(companion novel to A Practical Guide to Vampires)
by L.D. Harkrader
Courtesy of Star Book Tours
THE MUSIC OF MIDNIGHT
Flannery Lane is tired of being protected by her Uncle Anatole, Wicker Street's most powerful wizard. After years of secretly studying magic in the back of his bookshop, Flannery longs to show the world what her own magic can do.
Late one night, a vampire hunter knocks urgently on the bookshop door. The young man begs Flannery to fashion him a talisman to fell a vampire. Flannery looks deep into the stranger's gorgeous eyes and finds herself promising to help him. Little does she realize that this one act will lead to the adventure she longs for and a secret that turns everything she thought she knew about herself upside down.
Flannery Lane, adopted neice of formerly-renowned wizard Anatole, is tired of being told not to practice magic. She's powerful - maybe even more so than her uncle - not no one on Wicker Street, or even in all of Threadneedle Alley, knows that she has any power whatsoever. The townspeople blame Uncle Anatole for everything that is going wrong, conveniently overlooking the fact that they've ignored his instructions, and Flannery has finally had enough. When Uncle Anatole is unable to help his first customer in months with a simple amulet, Flannery takes over despite her uncle's belief that magic will bring her harm. One night, a stranger comes to the bookstore looking for an amulet for protection against vampires. Flannery's interest is piqued - and not just because of the unusual nature of the vampires. The stranger is sweet and incredibly good-looking, even if she doesn't know his name. When it comes to light that vampires are in town wreaking havoc, Flannery steps up to take care of the problem. But will she make it out alive?

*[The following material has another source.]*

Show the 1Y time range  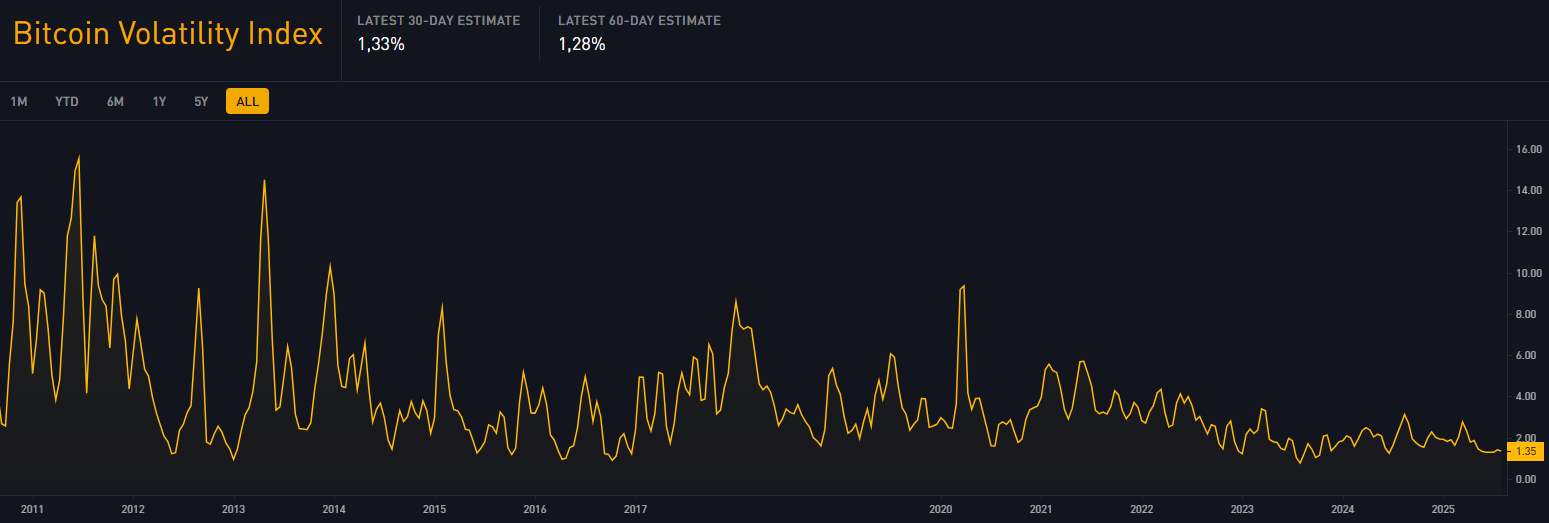click(159, 101)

I rather liked this book. It's a very quick read; I finished it in about an hour. The cover is a little misleading, as the book's main character is a girl named Flannery, and she's not a vampire. The back cover blurb, however, is fairly accurate. Flannery is a likeable, if stubborn, character who only wants the best for her uncle, the only family she's ever known. She can't stand the way the townspeople walk all over him, then blame him when they can't be bothered to do anything they've been told to do and it all goes wrong. Over the course of the story, Flannery learns about her shadowy past and comes to terms with her heritage.
I would recommend Nocturne to either middle schoolers looking for a clean paranormal read or high schoolers who want a nice, easy read or who read a level or two below their recommended grade level.
L.D. Harkrader's previous novels include Airball: My Life in Briefs and Daisy Diaz Shakes Up Camp. Her next novel, Beanboy, will be released fall 2011.